WHAT YOU ARE ASKED TO DO.
Please transcribe the entries below without omitting a single character.

RECORDS PROVIDED.
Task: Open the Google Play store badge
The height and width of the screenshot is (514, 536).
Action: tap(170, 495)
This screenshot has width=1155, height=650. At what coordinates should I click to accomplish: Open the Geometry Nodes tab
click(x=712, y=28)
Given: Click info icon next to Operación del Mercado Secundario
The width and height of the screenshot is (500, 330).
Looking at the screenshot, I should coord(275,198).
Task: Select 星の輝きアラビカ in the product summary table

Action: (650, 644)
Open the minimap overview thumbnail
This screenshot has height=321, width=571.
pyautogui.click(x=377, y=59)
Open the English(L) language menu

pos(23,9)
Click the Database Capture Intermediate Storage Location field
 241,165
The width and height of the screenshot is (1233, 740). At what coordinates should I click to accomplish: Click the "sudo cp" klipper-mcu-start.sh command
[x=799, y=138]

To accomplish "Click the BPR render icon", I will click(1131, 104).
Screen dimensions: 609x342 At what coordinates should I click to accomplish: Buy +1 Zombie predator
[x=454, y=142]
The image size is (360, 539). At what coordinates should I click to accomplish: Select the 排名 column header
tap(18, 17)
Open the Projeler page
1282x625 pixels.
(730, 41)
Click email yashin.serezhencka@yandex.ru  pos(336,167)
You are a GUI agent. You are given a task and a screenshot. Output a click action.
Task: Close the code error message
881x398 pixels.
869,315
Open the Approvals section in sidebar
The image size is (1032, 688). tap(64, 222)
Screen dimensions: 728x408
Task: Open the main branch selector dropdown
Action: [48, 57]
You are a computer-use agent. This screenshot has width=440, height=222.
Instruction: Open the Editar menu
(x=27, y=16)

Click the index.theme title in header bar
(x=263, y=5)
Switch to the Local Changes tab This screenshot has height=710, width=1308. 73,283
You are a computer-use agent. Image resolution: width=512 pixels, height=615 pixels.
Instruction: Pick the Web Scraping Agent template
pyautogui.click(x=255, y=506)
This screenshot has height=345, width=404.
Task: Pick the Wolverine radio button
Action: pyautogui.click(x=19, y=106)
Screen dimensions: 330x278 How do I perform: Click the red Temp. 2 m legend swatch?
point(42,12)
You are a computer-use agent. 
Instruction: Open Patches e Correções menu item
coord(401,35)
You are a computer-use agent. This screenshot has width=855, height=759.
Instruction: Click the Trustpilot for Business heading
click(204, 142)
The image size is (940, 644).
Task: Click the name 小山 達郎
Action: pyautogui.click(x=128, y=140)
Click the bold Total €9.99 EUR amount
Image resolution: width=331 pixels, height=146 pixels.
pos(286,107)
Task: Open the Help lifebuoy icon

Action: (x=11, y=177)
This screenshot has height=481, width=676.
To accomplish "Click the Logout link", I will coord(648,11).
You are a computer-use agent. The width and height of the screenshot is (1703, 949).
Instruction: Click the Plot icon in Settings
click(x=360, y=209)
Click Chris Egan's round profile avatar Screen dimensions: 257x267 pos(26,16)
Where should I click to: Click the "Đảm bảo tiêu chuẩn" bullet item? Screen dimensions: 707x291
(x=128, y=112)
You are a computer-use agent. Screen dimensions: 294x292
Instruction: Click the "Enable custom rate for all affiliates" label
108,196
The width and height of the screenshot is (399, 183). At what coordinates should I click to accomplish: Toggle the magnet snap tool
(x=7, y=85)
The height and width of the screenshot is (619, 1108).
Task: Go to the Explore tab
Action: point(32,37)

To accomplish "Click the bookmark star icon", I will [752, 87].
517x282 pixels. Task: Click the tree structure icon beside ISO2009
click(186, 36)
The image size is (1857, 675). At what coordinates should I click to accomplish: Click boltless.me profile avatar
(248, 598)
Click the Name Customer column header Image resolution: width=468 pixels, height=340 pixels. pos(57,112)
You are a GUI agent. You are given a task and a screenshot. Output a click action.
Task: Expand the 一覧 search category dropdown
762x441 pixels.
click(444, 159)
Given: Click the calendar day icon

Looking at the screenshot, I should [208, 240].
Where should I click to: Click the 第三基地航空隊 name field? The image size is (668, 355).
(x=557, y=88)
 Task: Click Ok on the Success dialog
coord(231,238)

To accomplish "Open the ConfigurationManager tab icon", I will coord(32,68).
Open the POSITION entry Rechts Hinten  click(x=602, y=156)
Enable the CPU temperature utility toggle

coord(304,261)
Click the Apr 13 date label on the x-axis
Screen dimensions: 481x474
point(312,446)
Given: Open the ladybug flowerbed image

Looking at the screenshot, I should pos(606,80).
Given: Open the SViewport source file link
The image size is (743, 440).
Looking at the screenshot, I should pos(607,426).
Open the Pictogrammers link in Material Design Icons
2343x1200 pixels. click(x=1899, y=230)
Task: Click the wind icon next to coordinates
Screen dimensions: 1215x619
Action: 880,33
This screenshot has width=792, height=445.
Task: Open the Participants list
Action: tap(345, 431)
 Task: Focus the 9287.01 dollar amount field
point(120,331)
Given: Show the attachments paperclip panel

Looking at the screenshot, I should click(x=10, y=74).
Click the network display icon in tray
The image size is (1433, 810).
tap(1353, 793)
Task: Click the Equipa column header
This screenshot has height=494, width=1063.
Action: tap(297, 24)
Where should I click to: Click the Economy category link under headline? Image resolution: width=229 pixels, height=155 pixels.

EXERCISE ANSWER.
Task: Open the Google Play store badge
The height and width of the screenshot is (514, 536).
Action: tap(170, 495)
This screenshot has width=1155, height=650. At what coordinates should I click to accomplish: Open the Geometry Nodes tab
click(x=712, y=28)
Given: Click info icon next to Operación del Mercado Secundario
The width and height of the screenshot is (500, 330).
Looking at the screenshot, I should coord(275,198).
Task: Select 星の輝きアラビカ in the product summary table

Action: (650, 644)
Open the minimap overview thumbnail
This screenshot has height=321, width=571.
pyautogui.click(x=377, y=59)
Open the English(L) language menu

pos(23,9)
Click the Database Capture Intermediate Storage Location field
 241,165
The width and height of the screenshot is (1233, 740). At what coordinates should I click to accomplish: Click the "sudo cp" klipper-mcu-start.sh command
[x=799, y=138]

To accomplish "Click the BPR render icon", I will click(1131, 104).
Screen dimensions: 609x342 At what coordinates should I click to accomplish: Buy +1 Zombie predator
[x=454, y=142]
The image size is (360, 539). At what coordinates should I click to accomplish: Select the 排名 column header
tap(18, 17)
Open the Projeler page
1282x625 pixels.
(730, 41)
Click email yashin.serezhencka@yandex.ru  pos(336,167)
You are a GUI agent. You are given a task and a screenshot. Output a click action.
Task: Close the code error message
881x398 pixels.
869,315
Open the Approvals section in sidebar
The image size is (1032, 688). tap(64, 222)
Screen dimensions: 728x408
Task: Open the main branch selector dropdown
Action: [48, 57]
You are a computer-use agent. This screenshot has width=440, height=222.
Instruction: Open the Editar menu
(x=27, y=16)

Click the index.theme title in header bar
(x=263, y=5)
Switch to the Local Changes tab This screenshot has height=710, width=1308. 73,283
You are a computer-use agent. Image resolution: width=512 pixels, height=615 pixels.
Instruction: Pick the Web Scraping Agent template
pyautogui.click(x=255, y=506)
This screenshot has height=345, width=404.
Task: Pick the Wolverine radio button
Action: pyautogui.click(x=19, y=106)
Screen dimensions: 330x278 How do I perform: Click the red Temp. 2 m legend swatch?
point(42,12)
You are a computer-use agent. 
Instruction: Open Patches e Correções menu item
coord(401,35)
You are a computer-use agent. This screenshot has width=855, height=759.
Instruction: Click the Trustpilot for Business heading
click(204, 142)
The image size is (940, 644).
Task: Click the name 小山 達郎
Action: pyautogui.click(x=128, y=140)
Click the bold Total €9.99 EUR amount
Image resolution: width=331 pixels, height=146 pixels.
pos(286,107)
Task: Open the Help lifebuoy icon

Action: (x=11, y=177)
This screenshot has height=481, width=676.
To accomplish "Click the Logout link", I will coord(648,11).
You are a computer-use agent. The width and height of the screenshot is (1703, 949).
Instruction: Click the Plot icon in Settings
click(x=360, y=209)
Click Chris Egan's round profile avatar Screen dimensions: 257x267 pos(26,16)
Where should I click to: Click the "Đảm bảo tiêu chuẩn" bullet item? Screen dimensions: 707x291
(x=128, y=112)
You are a computer-use agent. Screen dimensions: 294x292
Instruction: Click the "Enable custom rate for all affiliates" label
108,196
The width and height of the screenshot is (399, 183). At what coordinates should I click to accomplish: Toggle the magnet snap tool
(x=7, y=85)
The height and width of the screenshot is (619, 1108).
Task: Go to the Explore tab
Action: point(32,37)

To accomplish "Click the bookmark star icon", I will [752, 87].
517x282 pixels. Task: Click the tree structure icon beside ISO2009
click(186, 36)
The image size is (1857, 675). At what coordinates should I click to accomplish: Click boltless.me profile avatar
(248, 598)
Click the Name Customer column header Image resolution: width=468 pixels, height=340 pixels. pos(57,112)
You are a GUI agent. You are given a task and a screenshot. Output a click action.
Task: Expand the 一覧 search category dropdown
762x441 pixels.
click(444, 159)
Given: Click the calendar day icon

Looking at the screenshot, I should [208, 240].
Where should I click to: Click the 第三基地航空隊 name field? The image size is (668, 355).
(x=557, y=88)
 Task: Click Ok on the Success dialog
coord(231,238)

To accomplish "Open the ConfigurationManager tab icon", I will coord(32,68).
Open the POSITION entry Rechts Hinten  click(x=602, y=156)
Enable the CPU temperature utility toggle

coord(304,261)
Click the Apr 13 date label on the x-axis
Screen dimensions: 481x474
point(312,446)
Given: Open the ladybug flowerbed image

Looking at the screenshot, I should pos(606,80).
Given: Open the SViewport source file link
The image size is (743, 440).
Looking at the screenshot, I should pos(607,426).
Open the Pictogrammers link in Material Design Icons
2343x1200 pixels. click(x=1899, y=230)
Task: Click the wind icon next to coordinates
Screen dimensions: 1215x619
Action: 880,33
This screenshot has width=792, height=445.
Task: Open the Participants list
Action: tap(345, 431)
 Task: Focus the 9287.01 dollar amount field
point(120,331)
Given: Show the attachments paperclip panel

Looking at the screenshot, I should click(x=10, y=74).
Click the network display icon in tray
The image size is (1433, 810).
tap(1353, 793)
Task: Click the Equipa column header
This screenshot has height=494, width=1063.
Action: tap(297, 24)
Where should I click to: Click the Economy category link under headline? Image resolution: width=229 pixels, height=155 pixels.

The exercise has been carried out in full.